Occasionally, this challenge may further be passed from the business team to the technology team where the requirements further need to be assessed for technical plausibility within the constraints of human capital knowledge, budget limitations, security and compliance considerations being some of them. This scope grope may further be experienced by delay tactics by execution team members and the agile approaches to time-boxed delivery may easily be used to consider spikes as a limited experiment.

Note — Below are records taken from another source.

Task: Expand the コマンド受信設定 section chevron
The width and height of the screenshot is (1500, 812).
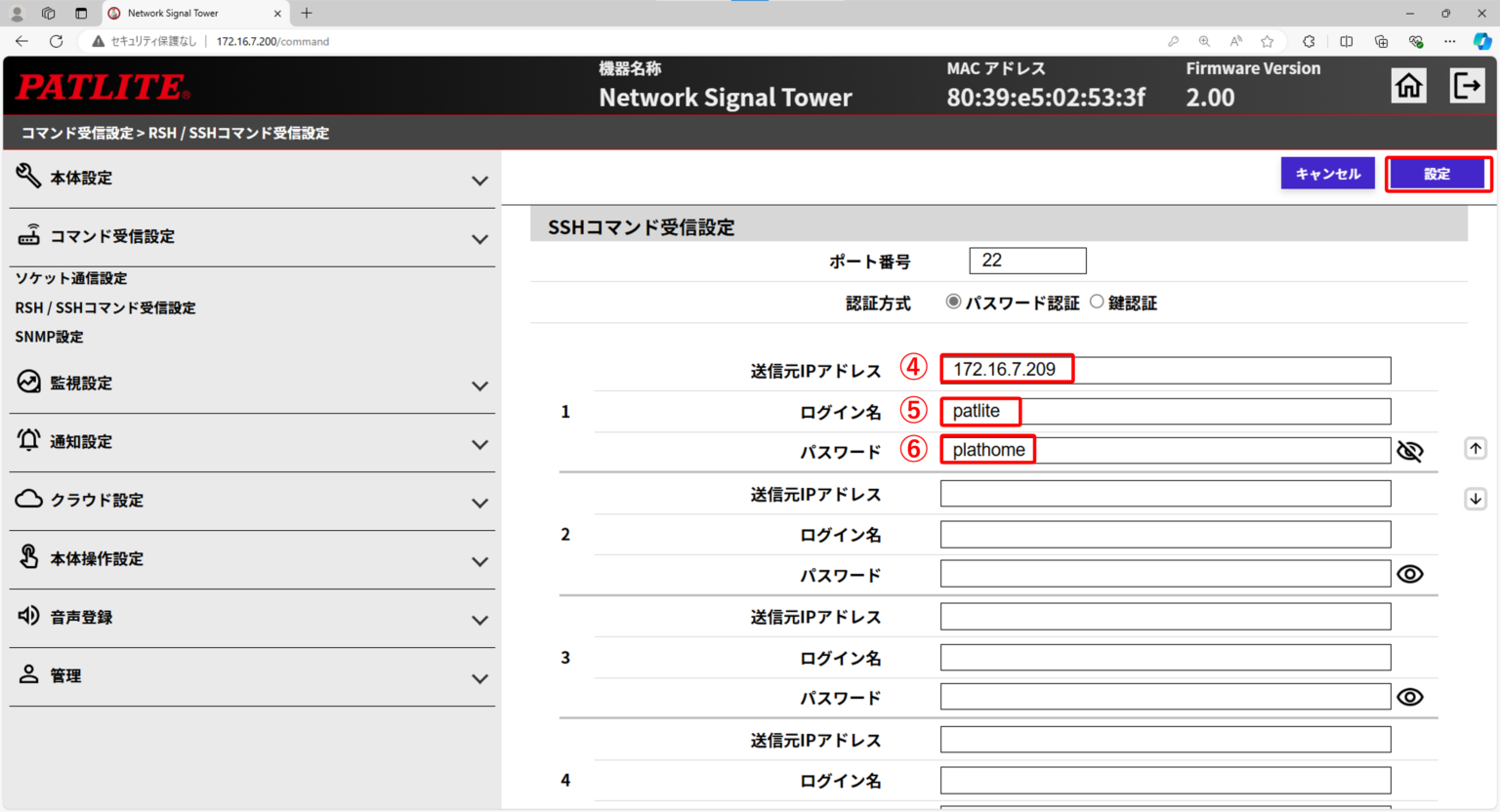Action: [479, 238]
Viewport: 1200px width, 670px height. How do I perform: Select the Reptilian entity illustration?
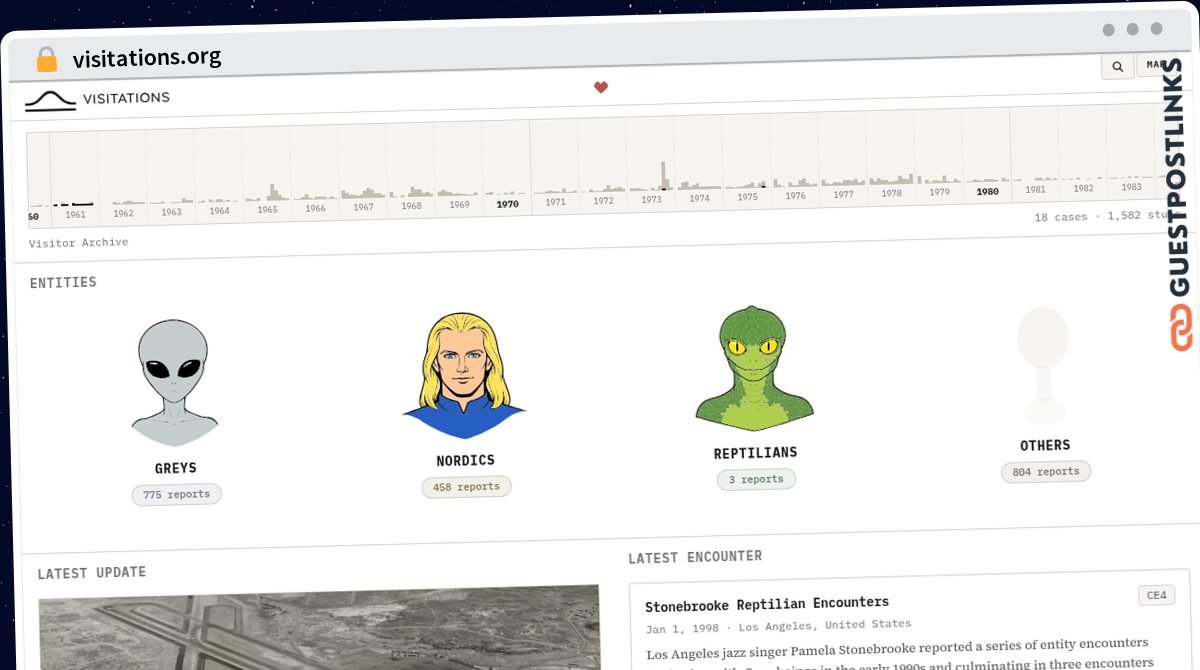tap(754, 369)
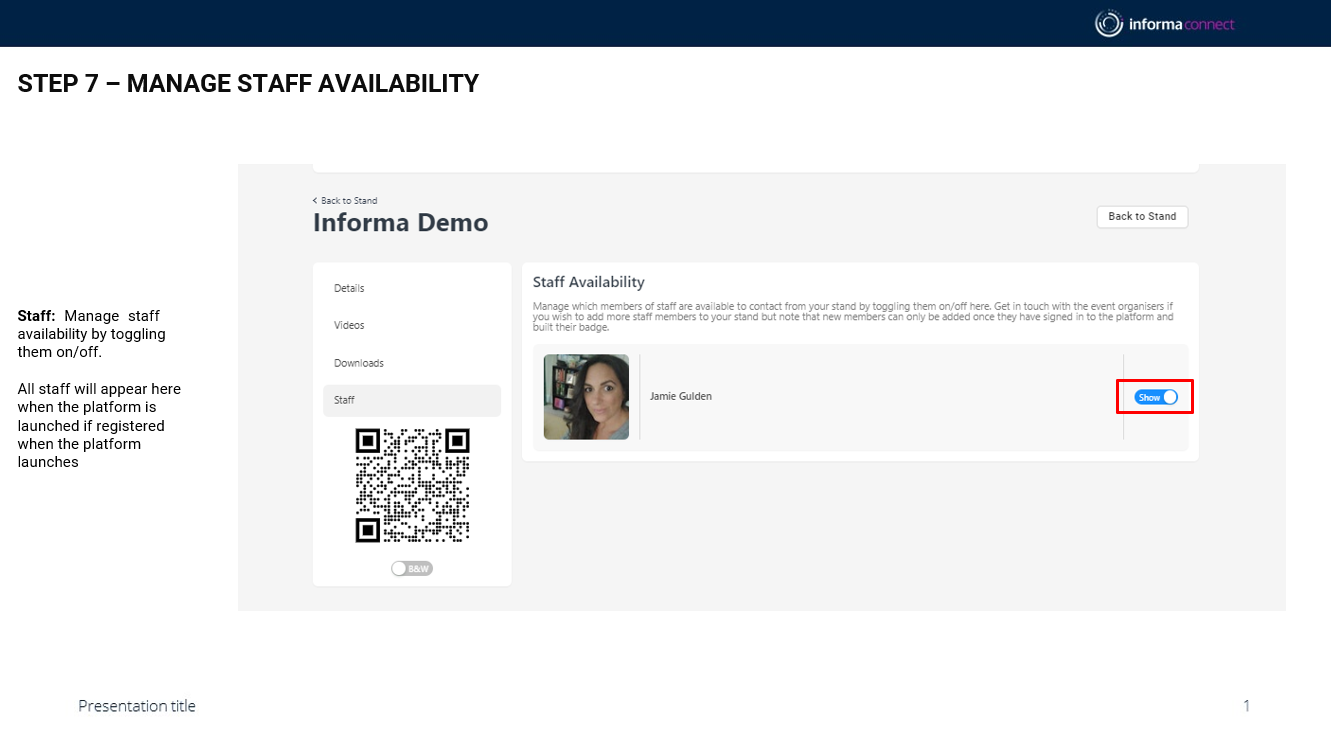Click the back chevron beside Back to Stand
Image resolution: width=1331 pixels, height=744 pixels.
pos(315,201)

Among the many techniques available to use, a good technique to consider by both product managers, project managers, and business analysts is the SIPOC model. Using this model can help understand the relevance and importance of the entire value chain and the business impact of delivering or not delivering these wish-list features! Additional techniques include the benefits register, use case diagram, SWOT, PESTLE analysis, etc.

Scope Creep: This is a popular terminology even among agile practitioners that despises anything plan-driven. Although many relate to these concepts, there is a misconception that scope creep only involves the addition of new features not originally in the scope. Scope creep may also result from removal from scope any requirement and based on the time of the request, there may be rework required to revert some or all the changes done.

Perhaps mistakenly inherited from some of the account managers viewing scope creep as change orders executed with their client to reconcile financial changes in scope, the need to understand the process used in managing the product, program, or project cannot be emphasized more. Any organizational change control policy or governance framework must document changes not in the form of scope initiated by the client or product managers due to the market forces in the form of new or modified requirements but also the changes to the environmental context that also impacts the project’s schedule, cost, risk and quality.

Since the scope may have to reworked to bring the project to the same stability before additional work can be executed or released to the customer, the project manager’s astute awareness of the commercial and non-commercial aspects of the project’s boundary conditions may very well require additional stakeholders to be identified.

Scope Kill: It is an attempt to disengage with new ideas because the project’s operating framework doesn’t allow it, or the organizational culture doesn’t have an appetite for innovative ideas. There are many reasons for these "scope kill" contributors and some may include the scrum master not parking new ideas to be discussed at a later point and using time-boxing as an excuse to immediately mute the flow of ideas.

Several tools exist to control scope but one of the most critical tools is to have a RACI through which the Stakeholder map can be formed better to build alliances and form bridges to ensure that benefits are aligned, risks are mitigated, and quality is not compromised. The other tools include risk register, communication plan, stakeholder register, risk-adjusted backlog, a documented change control process and blue ocean thinking.

Scope Leap: Another uncommon terminology related to scope management is the scope leap, which is a result of a dramatic shift in the strategic focus or tactical direction of the organization altering the backdrop under which the project, product, or program is operating. In such cases, the measurable organizational value (MOV) no longer holds true completely. As a result, the focus of the minimum viable product may also have its significance for the product and project managers.

The biggest challenge comes when the same techniques for handling the Scope creep are used. Often, scope leap is happening when the project is in-flight, and it is understandable why one would resort to these techniques. However, since the project’s assumptions and subsequently the charter have been changed, getting back to the scope grope tools is better to revalidate ourselves before moving forward.

In the end, before any technology can be associated with a project’s failure, think of the role played by people, process, and organizations on a product and project’s scope and the resulting outcomes. It is possible for an IT project to fail because of technology but not all the technology project's failure come from technology failure!